Dear you,
If you’re in Ann Arbor, please join us at 4:00 p.m. on Wednesday the 2nd in Angell Hall, Room 3154, for the michigan comix collective’s inaugural event (!) Robert Bell, a graduate student in American Cultures, and Josh Lambert, a graduate student in English Language and Literature, will be sharing some work in progress:
“New Dawn Fades”: Detroit, Disaster, and the Emerging Global Consciousness 1967-1992
Robert Bell
A phantasmogoric setting of Detroit provided a fundament to several stories of ruin and redemption in the decades after the 12th Street Riots of 1967. Looking closely at James O’Barr’s comic ‘The Crow’ and at the stories within the Robocop universe, this talk will cover my in-progress exploration of the meaning and form of the fictional, post-millennial Detroit. The motif of the burning future city, rather than a sufficient comment on the coming future, was an urgent reaction to the spatio-temporal and political concerns of the present.
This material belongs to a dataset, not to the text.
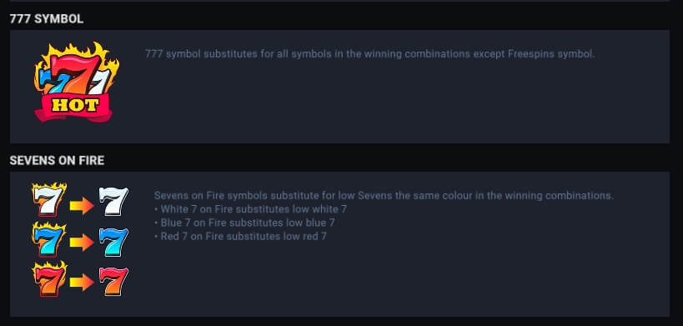Click the Red 7 on Fire bullet line
Image resolution: width=683 pixels, height=326 pixels.
point(240,236)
What, then, is the form of urban disaster today?
“Dirty Pictures, Graphic Novels: Obscene
Images and the Genesis of a Genre.”
Josh Lambert
How do you convince people that comics are for serious adult readers? This talk explores the surprising answer to this question presented in pioneering works by Will Eisner and Jules Feiffer in the late ’70s and early ’80s. Briefly glossing a history of anti-comics activism, the talk argues that Eisner and Feiffer used explicit images of sexual failure
and disappointment to distinguish their work from traditional comic strips and comic books on the one hand, and from Tijuana Bibles and underground comix on the other, thus opening a space for mature literary narratives in the medium. (Fair warning: If the images shown during this talk appeared in a movie, it would almost certainly be rated NC-17.)
We hope you find the above both informational and enticing (!)